Mailing List Archive: Wikipedia on CD: searching?

Wikipedia on CD: searching?

axelboldt at yahoo

Feb 7, 2003, 10:50 AM

Post #1 of 20 (1508 views)

--- Erik Moeller <e.moeller@fokus.gmd.de> wrote:

> Of course, having quarterly Wikipedia CDs or DVDs would also
> be damn cool.

I know that I asked this question before, but I don't remember whether
we found a satisfying answer. How should the searching be handled once
we distribute a static HTML tree on CD? Is there anything better than a
javascript hack?

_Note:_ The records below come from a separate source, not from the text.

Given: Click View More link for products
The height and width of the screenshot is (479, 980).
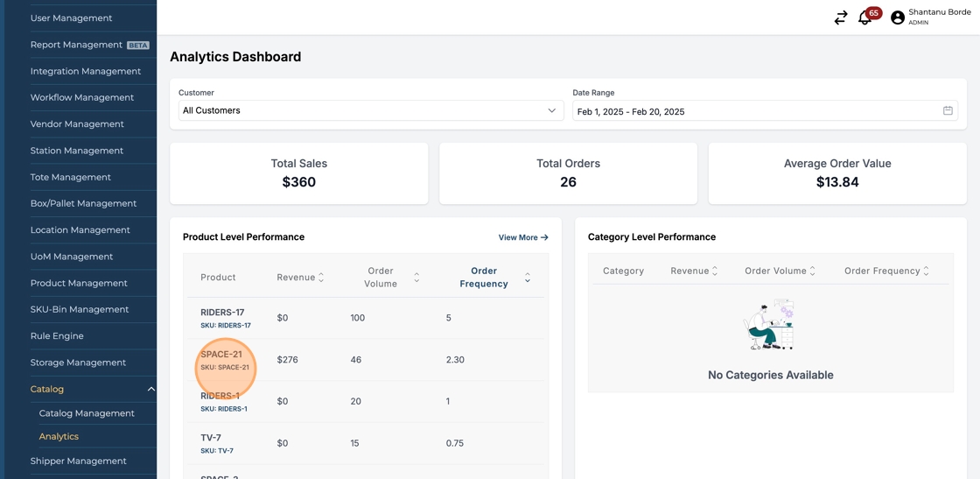Looking at the screenshot, I should click(x=523, y=237).
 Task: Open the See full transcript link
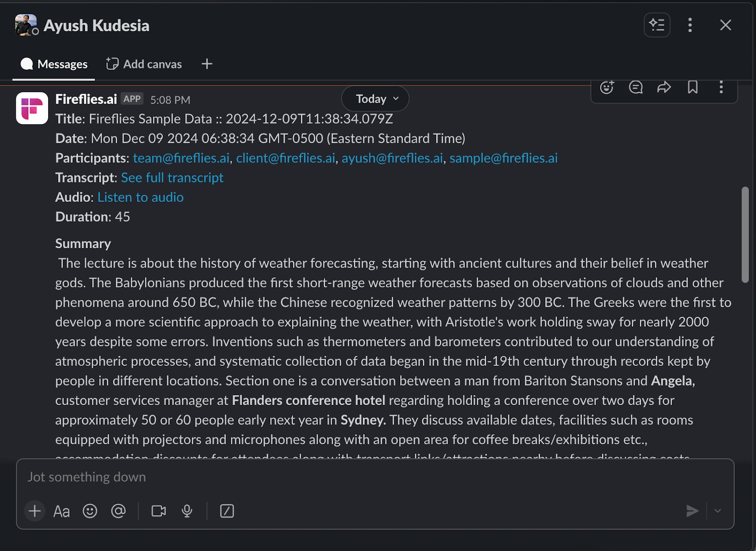point(172,178)
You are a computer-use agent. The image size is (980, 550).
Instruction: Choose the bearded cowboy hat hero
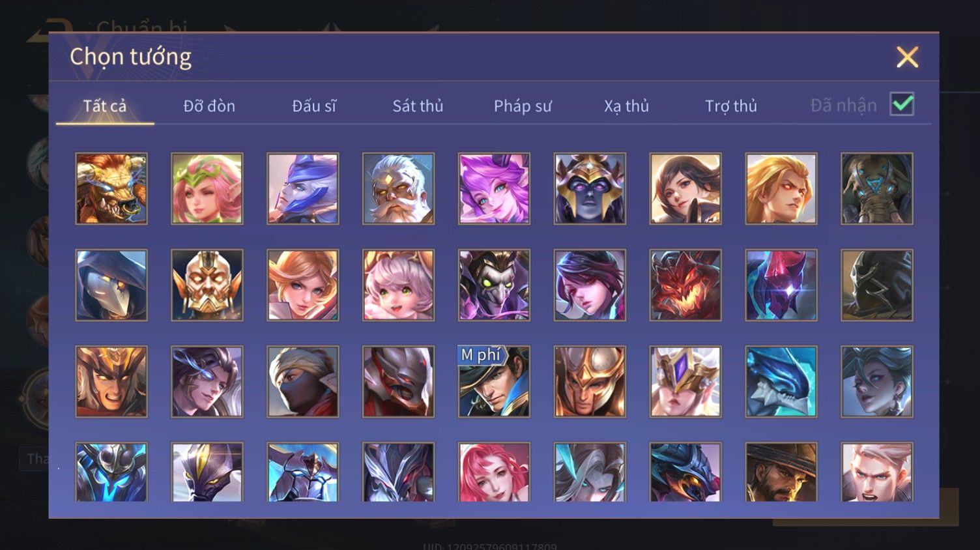click(781, 472)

Distribute a personal web server along with the files?
What do other projects do in this situation?

Axel

__________________________________________________
Do you Yahoo!?
Yahoo! Mail Plus - Powerful. Affordable. Sign up now.
http://mailplus.yahoo.com

Re: Wikipedia on CD: searching? [ In reply to ]

vibber at aludra

Feb 7, 2003, 12:14 PM

Post #2 of 20 (1506 views)

On Fri, 7 Feb 2003, Axel Boldt wrote:
> I know that I asked this question before, but I don't remember whether
> we found a satisfying answer. How should the searching be handled once
> we distribute a static HTML tree on CD? Is there anything better than a
> javascript hack? Distribute a personal web server along with the files?

Several thoughts:

* Rather than a static HTML tree (which will grow too big for a CD without
compression sooner or later), store compressed and indexed wikitext, and
distribute it with a dedicated reader, which will have a search mechanism
built in to it. (Related to or the same as a dedicated writer... see
discussions on meta)

* A Java hack

* Write a helper program to do searching, include compiled versions for
major platforms. (But how to integrate with browser?)

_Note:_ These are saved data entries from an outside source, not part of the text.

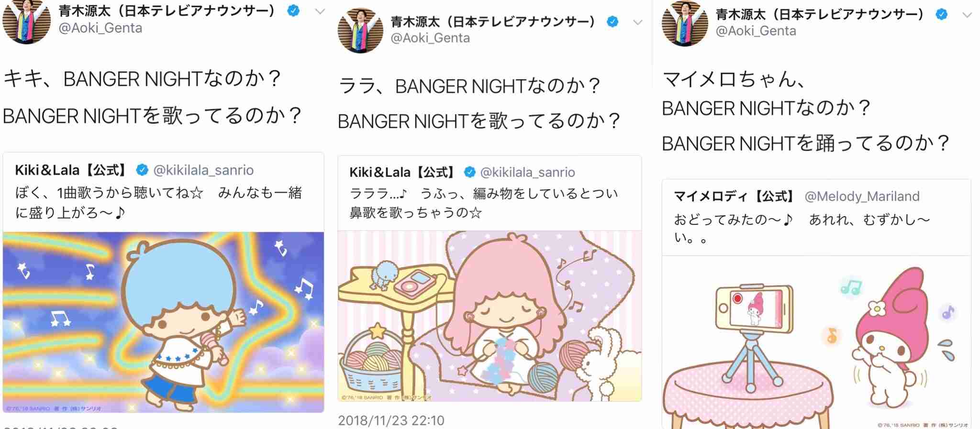Click the profile avatar on the Lala tweet
Image resolution: width=980 pixels, height=429 pixels.
coord(360,30)
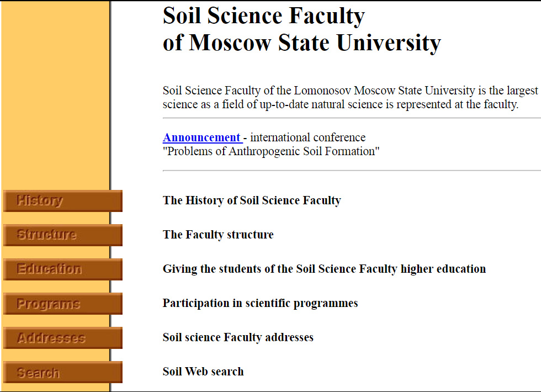
Task: Click the 'Giving the students' higher education text
Action: [x=325, y=269]

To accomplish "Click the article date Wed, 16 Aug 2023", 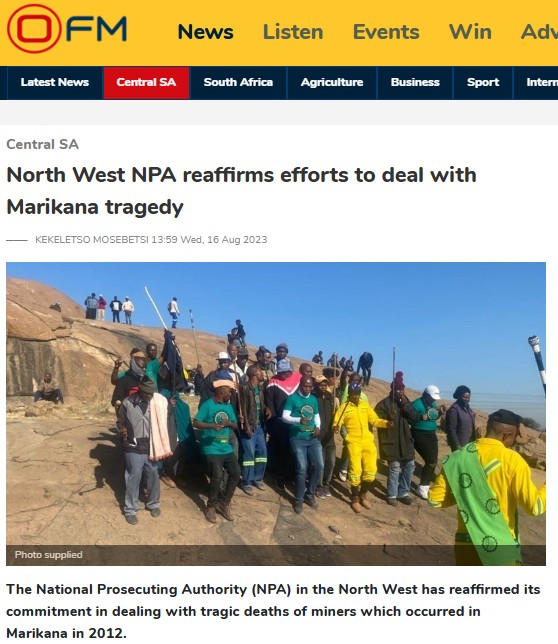I will point(224,240).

-- brion vibber (brion @ pobox.com)

Re: Wikipedia on CD: searching? [ In reply to ]

Feb 7, 2003, 1:10 PM

Post #3 of 20 (1510 views)

Brion Vibber wrote:
>
> On Fri, 7 Feb 2003, Axel Boldt wrote:
> > I know that I asked this question before, but I don't remember whether
> > we found a satisfying answer. How should the searching be handled once
> > we distribute a static HTML tree on CD? Is there anything better than a
> > javascript hack? Distribute a personal web server along with the files?
>
> Several thoughts:
>
> * Rather than a static HTML tree (which will grow too big for a CD without
> compression sooner or later), store compressed and indexed wikitext, and
> distribute it with a dedicated reader, which will have a search mechanism
> built in to it. (Related to or the same as a dedicated writer... see
> discussions on meta)
>
> * A Java hack
>
> * Write a helper program to do searching, include compiled versions for
> major platforms. (But how to integrate with browser?)
>
> -- brion vibber (brion @ pobox.com)

Sounds great!!
Maybe use DVD or a set of several CD-roms...
Instead of a 'Java hack' maybe also possible to write
a 'decent program' in C++ with help of FLTK or wxWindows libraries or ...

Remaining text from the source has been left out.